Emerging Artists
The auction records of the Phillips New Now sale have set a new benchmark for the sale of works by emerging artists. This sale capped off an incredible year for many emerging artists. These artists include Eric Chakeen with his vibrant palette and Shane Walsh with his fabric collages. If you’re looking for art to buy now, here are more emerging artists to watch.

Artnet’s Buy Now platform
Earlier this year, Artnet partnered with art dealer William Leung to create an exciting new platform, Buy Now, featuring works by emerging female artists. The artists are characterized by their unique styles, which are rooted in dark existential themes. Moreover, each one uses an unusual medium for their work – a combination of oil paint and sand.

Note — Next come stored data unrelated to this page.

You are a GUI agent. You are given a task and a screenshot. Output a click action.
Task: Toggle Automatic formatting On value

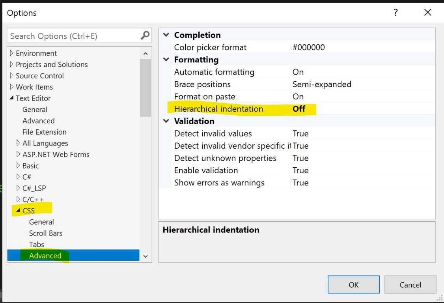pyautogui.click(x=298, y=72)
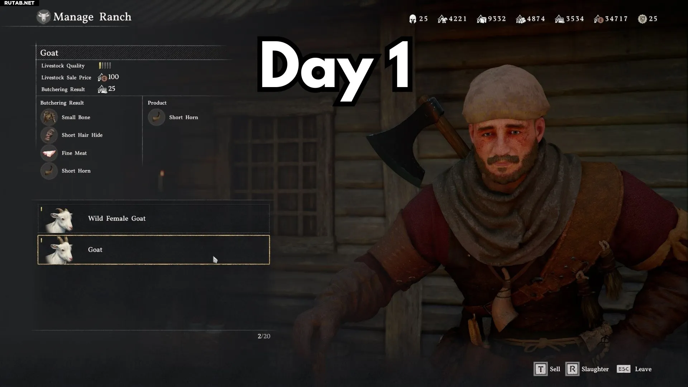The width and height of the screenshot is (688, 387).
Task: Click the T Sell button
Action: 547,369
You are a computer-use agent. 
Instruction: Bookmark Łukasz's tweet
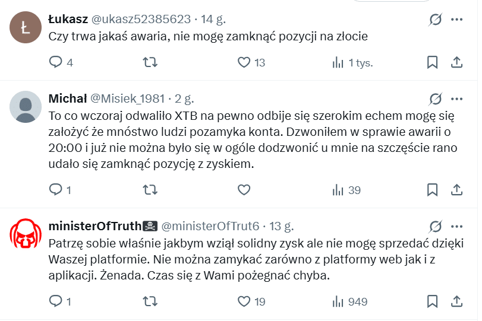(x=433, y=62)
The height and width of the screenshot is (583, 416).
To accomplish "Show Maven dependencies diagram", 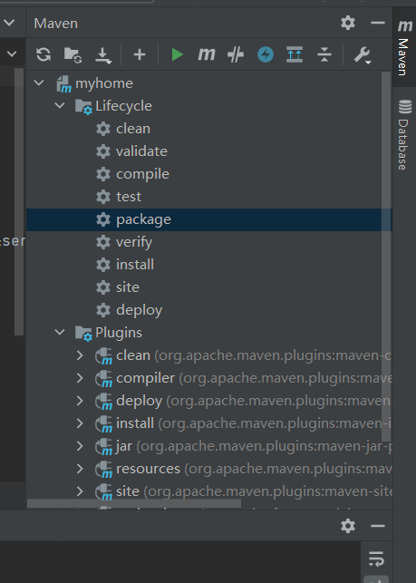I will point(295,54).
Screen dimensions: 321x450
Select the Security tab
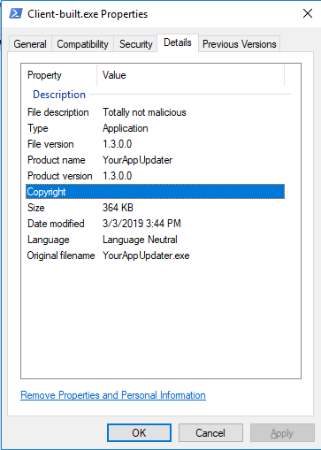[x=135, y=44]
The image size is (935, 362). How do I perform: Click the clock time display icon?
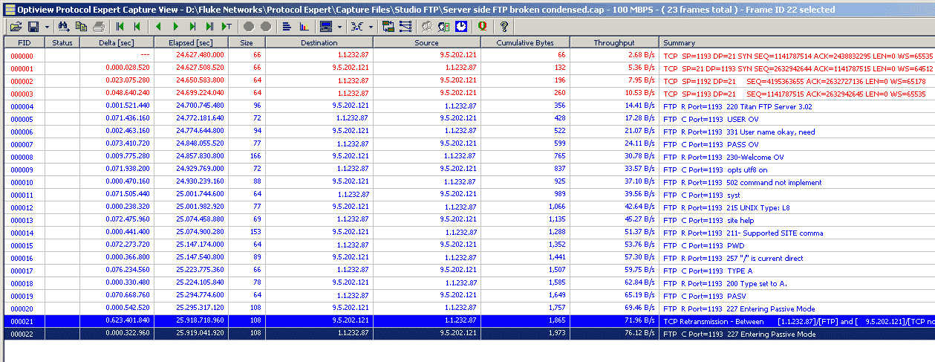tap(461, 26)
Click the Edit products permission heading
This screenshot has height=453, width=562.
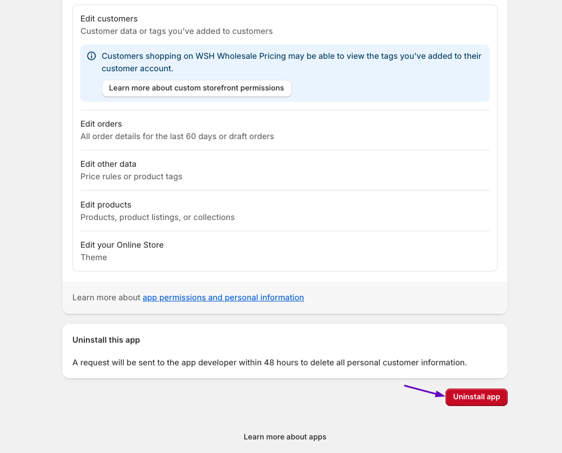pyautogui.click(x=106, y=205)
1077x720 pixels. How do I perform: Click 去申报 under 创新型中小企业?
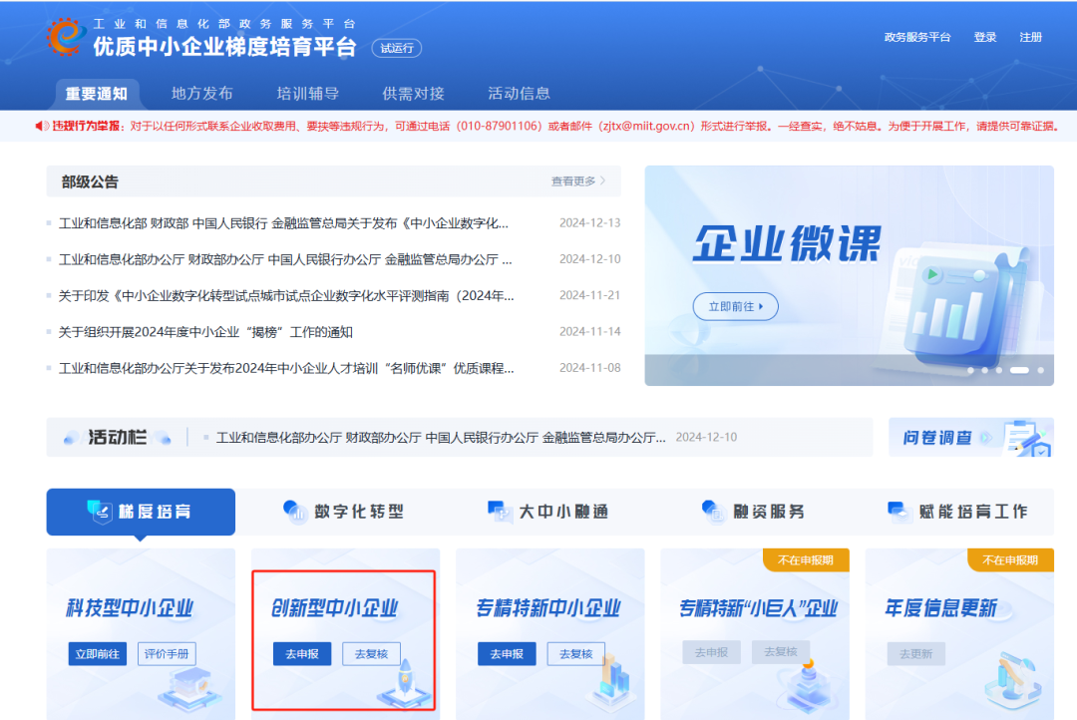[x=301, y=654]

With its innovative buy and sell tools, Artnet is making the art market more accessible and international. Moreover, it helps emerging artists access the secondary market earlier and reach higher price thresholds. For example, Rokkaku, who was just 26 years old in 2008, achieved a price of $50,000 at auction. Murakami, on the other hand, achieved this price at the age of 40.
Phillips New Now sale generated record sales for emerging artists
The Phillips New Now sale generated record sales for artists who are relatively new to the market. The auction house has established a reputation as a pioneer in contemporary art sales. The highest total was $225 million (premium), driven by a sale of a 1982 Basquiat by Yusaku Maezawa. The artist had previously sold the painting for $57.3 million to Christie’s, and the Phillips sale surpassed that price by a factor of more than two and a half times. The sale also featured separate evening sales featuring contemporary and female artists.
The Phillips New Now sale, which was held in London on 6 June, raised more than $21.3 million, and set new records for the auction house’s upcoming series of sales of 20th century and contemporary art. This series of sales will be held in Hong Kong and Beijing in association with Poly Auction.
Shane Walsh’s fabric collages
Shane Walsh is a painter based in Milwaukee, Wisconsin. He earned his MFA at the University of Washington in 2006 and a BFA from the Milwaukee Institute of Art and Design in 2001. Walsh’s paintings are a tribute to the punk and hip-hop culture of his youth and modernist collage traditions. The artist builds his compositions out of multiple layers of photocopies, and his work celebrates the distortions and repetitions that come from the process.
Walsh is a three-time Mary Nohl Suitcase Fund recipient and has featured his work in several publications, including New American Paintings, Artsy, Shepherd Express, and the Journal Sentinel. His work is a reinterpretation of the everyday through metaphor. His works reflect our altered time and distorted culture.
Christina Quarles’ portraits of black women
Christina Quarles’ paintings depict bodies in various states of abstraction and figurative entanglement. Her work, which has been compared to Willem de Kooning’s, explores queer female identity and the ambiguities it brings. The work also challenges the viewers’ notions of gender and race.
Quarles’ ambiguous figurative style contributes to her rapid rise to prominence as a compelling painter. Her works have been included in major museum exhibitions, including the Whitney Museum of American Art, and have been exhibited internationally, from Shanghai to London. Her most ambitious presentation is slated to open at the Museum of Contemporary Art Chicago.
Boafo’s celebration of the black experience
Throughout the exhibition, a focus is placed on the Black presence, articulating the connections of the Black diaspora. The paintings feature confident, assertive figures, and are intimately linked to the artist’s experiences in Ghana. As a result, they serve as a form of self-preservation and assert the dignity of Black people.
Boafo’s paintings are often bright and luminous, with exuberant color palettes. He also uses thick finger-painting gestures to accentuate the black experience in his work. As a result, his work is distinctly centered on Black subjectivity, joy, and radical care.